A Rundown On Logistics Vs Transportation

Jul 13 2020 Published by under Uncategorized

Two of the most important sectors that help move a country’s economy are logistics and transportation. Both are important cogs in the wheels of economy since they help bring in and distribute goods and materials. For example, if there is shortage of wheat and rice in Malaysia or Vietnam, other South Asian nations can help in providing supplies to satisfy the need.

Logistics and transportation are two words closely related to each other. As a matter of fact, with the example given previously, both processes are done hand in hand. But the question is can one really survive without the other? Or is there no absolute difference between the two and that both logistics and transportation are referring to the same entity?

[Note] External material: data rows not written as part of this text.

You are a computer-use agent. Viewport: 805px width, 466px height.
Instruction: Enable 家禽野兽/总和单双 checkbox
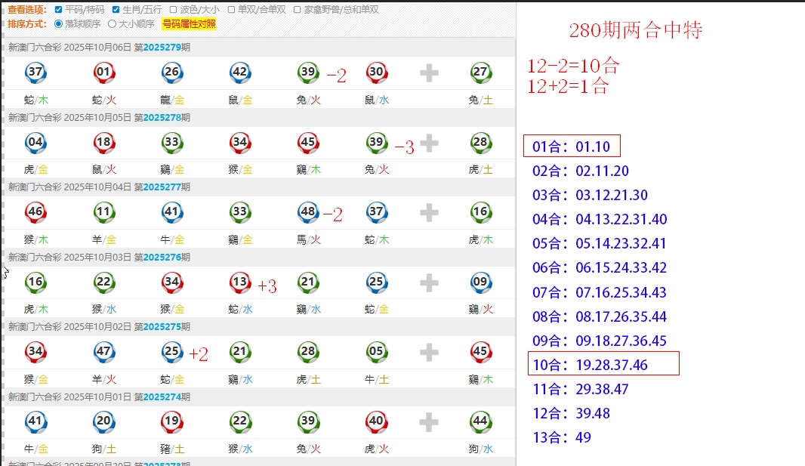coord(298,10)
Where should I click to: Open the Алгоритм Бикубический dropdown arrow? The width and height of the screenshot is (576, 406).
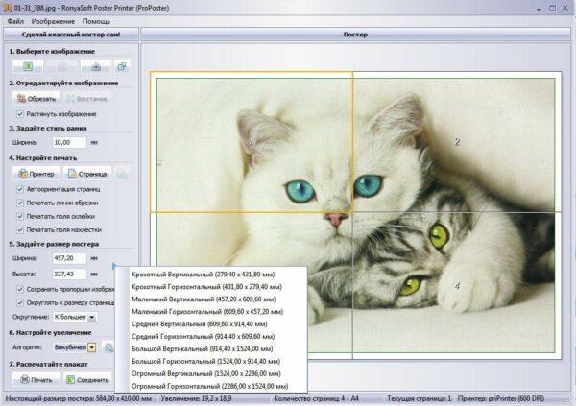[92, 347]
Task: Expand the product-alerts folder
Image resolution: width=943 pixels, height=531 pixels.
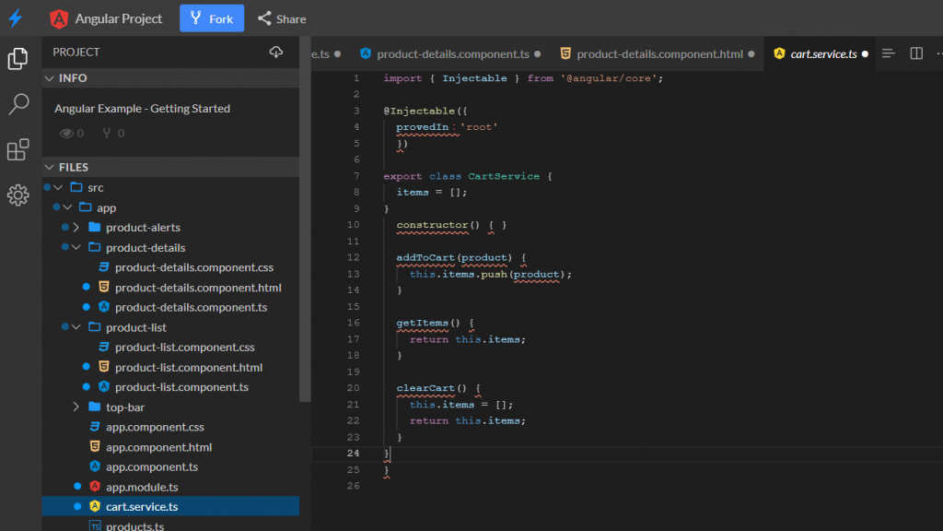Action: coord(76,228)
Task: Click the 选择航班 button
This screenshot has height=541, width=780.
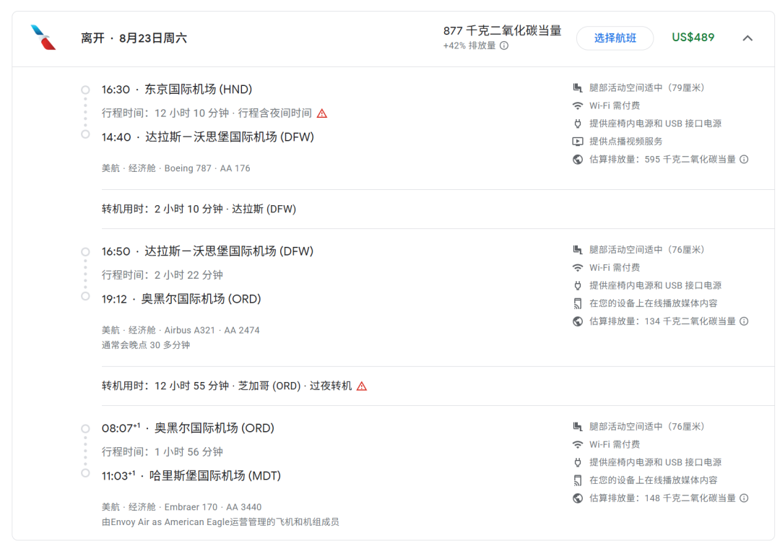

Transportation refers to the means of distributing goods, supplies, resources, information, people, and energy from the original point to the destination point using any of the five modes of transport: animal-drive, air, road, rail, and water, or a combination thereof. Since transportation is concerned only with moving the supplies, someone has to take care of handing, packaging, managing the time the goods are fetched and delivered, and maintaining coordination, especially when inter-modal or a combination of two or more transport modes is used. That’s when logistics comes in.

Logistics is defined as the process of managing goods, supplies, resources, information, people, and even energy from the source to the user. Any country can testify how important logistics is for its health. Logistics is not just a company that gets your airmails delivered promptly. Logistics is found in every department of a government, from the military to health agency, from education to infrastructure agency, and of course, the time-conscious world of commerce. This application of logistics is more popularly known as business logistics.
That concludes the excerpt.